En este panorama, y sin estar en vigencia plena la nueva legislación, en tanto está pendiente de su aprobación congresal (que tiene la potestad de rechazarlo o modificarlo también), en el Ministerio se ha apurado la redacción del Reglamento, del que se desconoce sus detalles, como si fuera un secreto de Estado, y con el pretexto de que se estaría venciendo el plazo establecido en el texto. Esto es falso, porque el Ejecutivo no tiene la obligación legal de cumplirlo, como ha sucedido en muchísimos otros casos, incluyendo el reglamento de la Ley de Cine anterior, la 26370, que salió un año y medio después de la Ley, y no por responsabilidad de la Comisión que lo elaboró en tres meses, sino del gobierno de entonces, que la encarpetó.

Dicho sea de paso, y a pesar de que fue aprobado en un régimen de facto, luego del golpe del 5 de abril de 1992, que había derogado la legislación de los tiempos de Velasco, la Ley de Promoción Cinematográfica 26370 y su reglamento es resultado de un proceso más democrático que el actual. La ley fue aprobada en el llamado Congreso Constituyente en 1993, luego de haberse observado por el Ejecutivo una propuesta anterior que obtuvo mayoría de votos en una legislativo dominado por el fujimorismo. Y el Reglamento encargado en ese momento al Ministerio de Educación fue elaborado por una comisión plural de cineastas, artistas y exhibidores en las oficinas del Instituto Nacional de Cultura, y sus avances puestos en conocimiento de los cineastas para el debate y planteamientos oportunos.
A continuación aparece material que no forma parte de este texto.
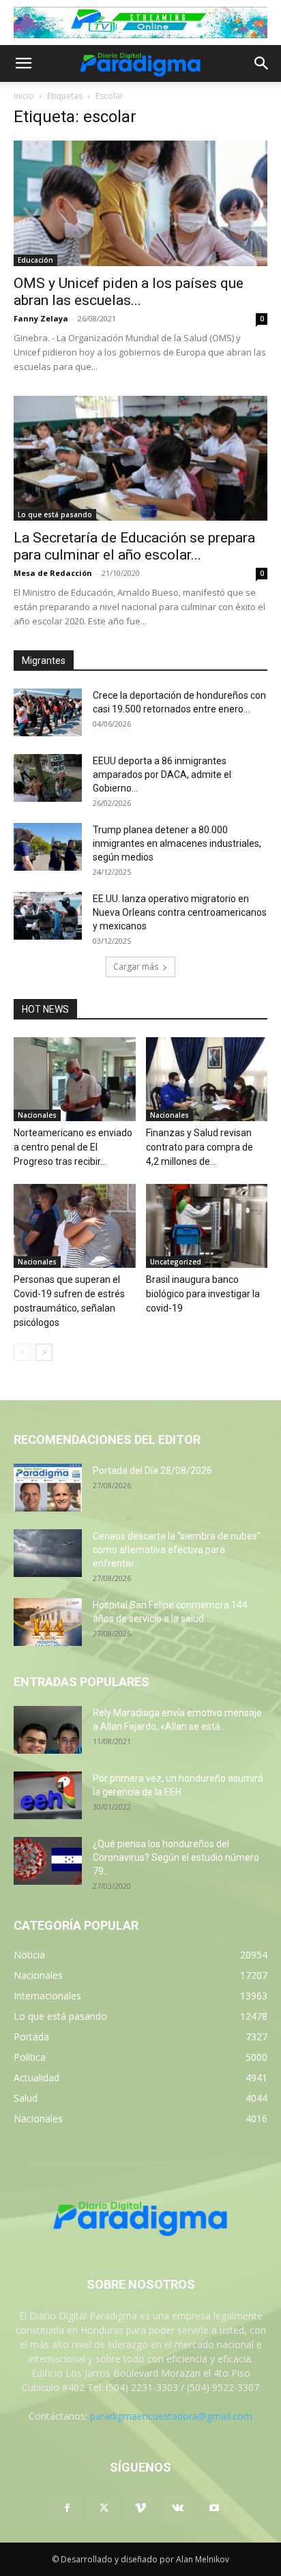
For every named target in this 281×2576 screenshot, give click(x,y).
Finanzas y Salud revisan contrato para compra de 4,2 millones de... (199, 1147)
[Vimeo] (140, 2508)
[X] (103, 2508)
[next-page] (44, 1352)
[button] (23, 63)
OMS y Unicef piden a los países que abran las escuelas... (128, 291)
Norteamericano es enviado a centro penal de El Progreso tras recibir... (73, 1147)
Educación (35, 260)
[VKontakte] (177, 2508)
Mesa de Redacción (53, 573)
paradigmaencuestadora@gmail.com (171, 2415)
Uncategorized (175, 1262)
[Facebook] (66, 2508)
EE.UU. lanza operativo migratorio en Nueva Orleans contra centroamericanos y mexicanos (180, 912)
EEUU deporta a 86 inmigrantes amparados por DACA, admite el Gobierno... (162, 774)
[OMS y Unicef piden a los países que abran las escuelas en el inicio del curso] (140, 203)
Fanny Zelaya (41, 318)
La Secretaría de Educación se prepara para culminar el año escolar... (134, 546)
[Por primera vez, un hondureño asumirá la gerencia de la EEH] (48, 1795)
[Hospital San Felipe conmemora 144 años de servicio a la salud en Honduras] (48, 1622)
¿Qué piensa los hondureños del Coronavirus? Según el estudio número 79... (176, 1857)
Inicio (24, 96)
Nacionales (37, 1115)
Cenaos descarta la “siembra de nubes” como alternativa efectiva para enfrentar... (177, 1550)
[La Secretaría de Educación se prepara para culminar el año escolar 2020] (140, 458)
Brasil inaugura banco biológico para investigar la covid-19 (203, 1294)
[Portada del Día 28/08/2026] (48, 1487)
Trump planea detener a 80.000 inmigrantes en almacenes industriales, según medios (177, 843)
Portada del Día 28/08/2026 (152, 1470)
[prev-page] (22, 1352)
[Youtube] (214, 2508)
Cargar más (135, 966)
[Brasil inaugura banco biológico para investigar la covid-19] (207, 1226)
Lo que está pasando (55, 514)
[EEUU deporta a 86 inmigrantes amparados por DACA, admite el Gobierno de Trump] (48, 778)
Es de lamentar en todo este proceso el accionar pasivo y cuando menos encubridor de los gremios de cineastas respecto al Ministerio, sin mayor capacidad de independencia y opinión propia. Se puede entender en los que representan a los productores, embebidos por la promesa de los veinte millones de soles anuales para hacer películas. Pero llama la atención el silencio de los que representan a los trabajadores peruanos, técnicos y artistas, frente al texto legal aprobado, que retrocede en cuanto a los pocos derechos que resguardaba la Ley actual, precarizando la producción en momentos en que lo que más se demanda en el mundo pospandemia es mayores seguridades y garantías para los que ponen la mano de obra. 

Una Ley debe respaldarse tanto en su texto como en el procedimiento formal que la aprueba. De lo contrario, sucede lo de la Constitución fujimorista, que podrá ser legal, pero carece de verdadera legitimidad democrática por ser producto de una dictadura y un referéndum amañado. El proceso de esta nueva norma cinematográfica nace viciado, no solo porque omitió asuntos claves como la cuota de pantalla, la creación de la Cinemateca peruana, la Escuela de Cine y la Film Comission, sino porque termina decidiéndose en un grupo reducido, y en un funcionario en particular, un asunto que, por comprometer dinero público, debería competir a todos los cineastas y la sociedad en general.

El secreteo y manejo de información privilegiada por unos cuantos, lejos de evitar a los que están en contra de toda Ley de cine, que los hay, les da más argumentos para oponerse y pone en situación de mayor debilidad a un Ministerio que, se supone, es el responsable de implementar la consulta previa para las comunidades indígenas, ¿o la transparencia no empieza por casa?